Hope this list helps a little in your quest for a great pizza with fewer callories.  And yes, use whole grain bread, and a touch of extra-virgin olive oil.

Seeeeeeeya; Goodweed of the North


----------



## c17ross07 (Jun 25, 2010)

hey I love what you are talking about..can anyone of you has a recipe to make pizza at home????I  just wanted to have a recipe that you can share and maybe i can make a twist with it for me to create my own version....Thanks!!!!


----------



## Wyogal (Jun 25, 2010)

Recipe?
dough
sauce
topping
low fat pizza recipe - Google Search


----------



## ChefJune (Jun 25, 2010)

Goodweed of the North said:


> 4 Pescuito


 
Goodweed, what's that?  a cross between pesto and prosciutto?


----------



## BreezyCooking (Jun 25, 2010)

Since the "furred & feathered kids" gifted "dad" with a lovely large pizza stone & peel for Fathers Day, I've been buzzing around all sorts of home pizza recipes to try.  Came across this one this morning, & since I'm a HUGE fan of Swiss Chard, plan to try it.  Easily converted to low-fat & extremely healthy!


Farmgirl Fare: Swiss Chard and Artichoke 'White' Pizza Recipe


----------



## Janet H (Jun 25, 2010)

We make pizza almost every week and controlling the fat content is simple. Limit the cheese. But don't eliminate it entirely.

Crust should be simple to make - use the same recipe you would use for french bread.
water, flour, yeast and salt.  There is NO added fat. 

Sauce - use a simple canned tomato sauce (the plain kind) and season with dried herbs.  No fat.

Cheese - choose great lowfat cheese - just don't use very much.

Toppings - forget the meat.  Use mushrooms, onions, artichoke hearts, red peppers, basil leaves, etc.  Lots of flavor and NO FAT.

Cook on pizza pan using corn meal instead of oil to lube pan - no fat.


----------



## Chief Longwind Of The North (Jun 25, 2010)

ChefJune said:


> Goodweed, what's that?  a cross between pesto and prosciutto?



Yeh, Yeh, I fat-fingered it.  I'm only almost perfect.

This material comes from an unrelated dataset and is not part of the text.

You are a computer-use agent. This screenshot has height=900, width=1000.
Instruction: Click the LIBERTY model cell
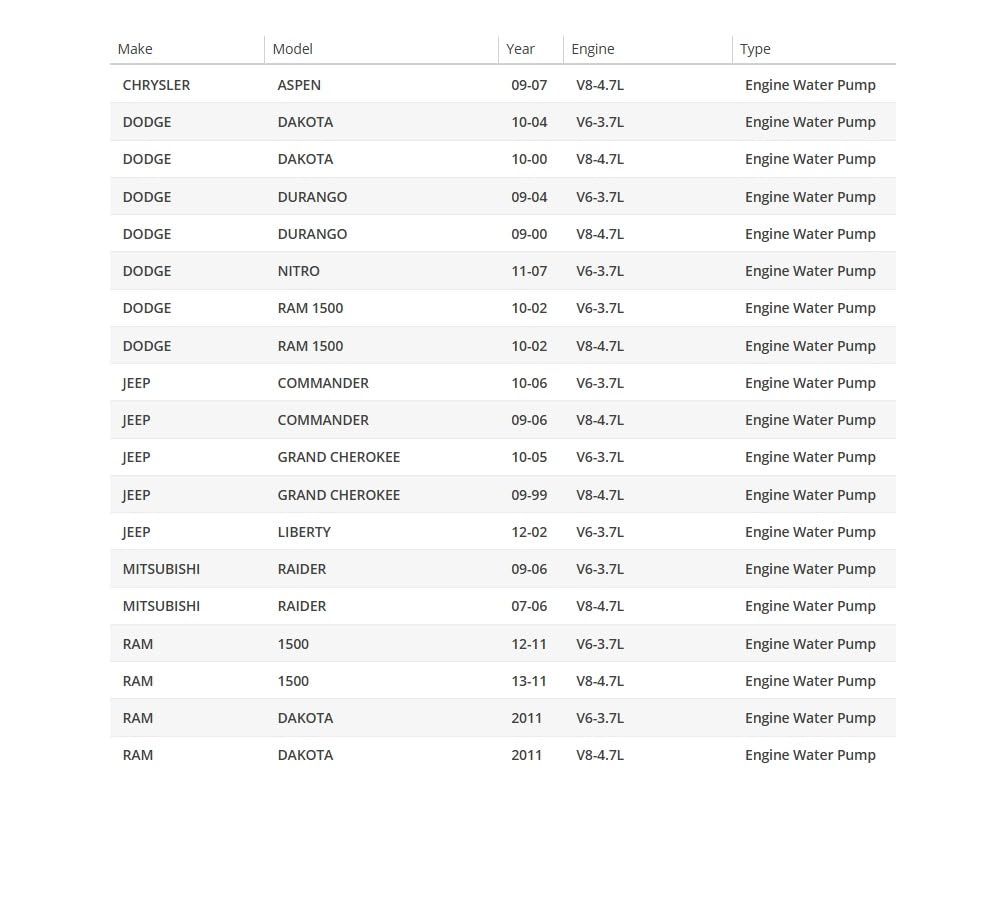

Seeeeeya; Goodweed of the North


----------



## Frank 2022 (Aug 23, 2010)

caleycampbell said:


> I love pizza but its just packed with calories! Any ideas on a way to make it healthier?? I had a wholemeal pizza in Spain once which was amazing!


 

Have no fear make a veggie pizza.

Frank 2022


----------



## Claire (Aug 24, 2010)

My main tip would be to use ingredients with strong flavors.  I mean a slight sprinkling of pecorino romano has a lot more flavor than globs of mozerella, and if  you're going to  put meat on it, make it a strong flavored bit of ham rather than a glob of milder flavored sausage/pepperoni/ham.  The problem with lots of veggies is that they can become water-y.  So you wind up with soggy.


----------



## 4meandthem (Aug 24, 2010)

How about a whole grain tortilla with some slices of tomatoe then a few good salami and topped with a little fresh mozzerella. It can be microwaved for a tad just warm everything up.A little fresh basil chiffanade on top.
I do these when I want a quick lunch.

I also like these hybrid tortillas that Lucky Supermarkets carry.They are half corn half flower and come in white corn,yellow corn,green chili and chipotle flavors.


----------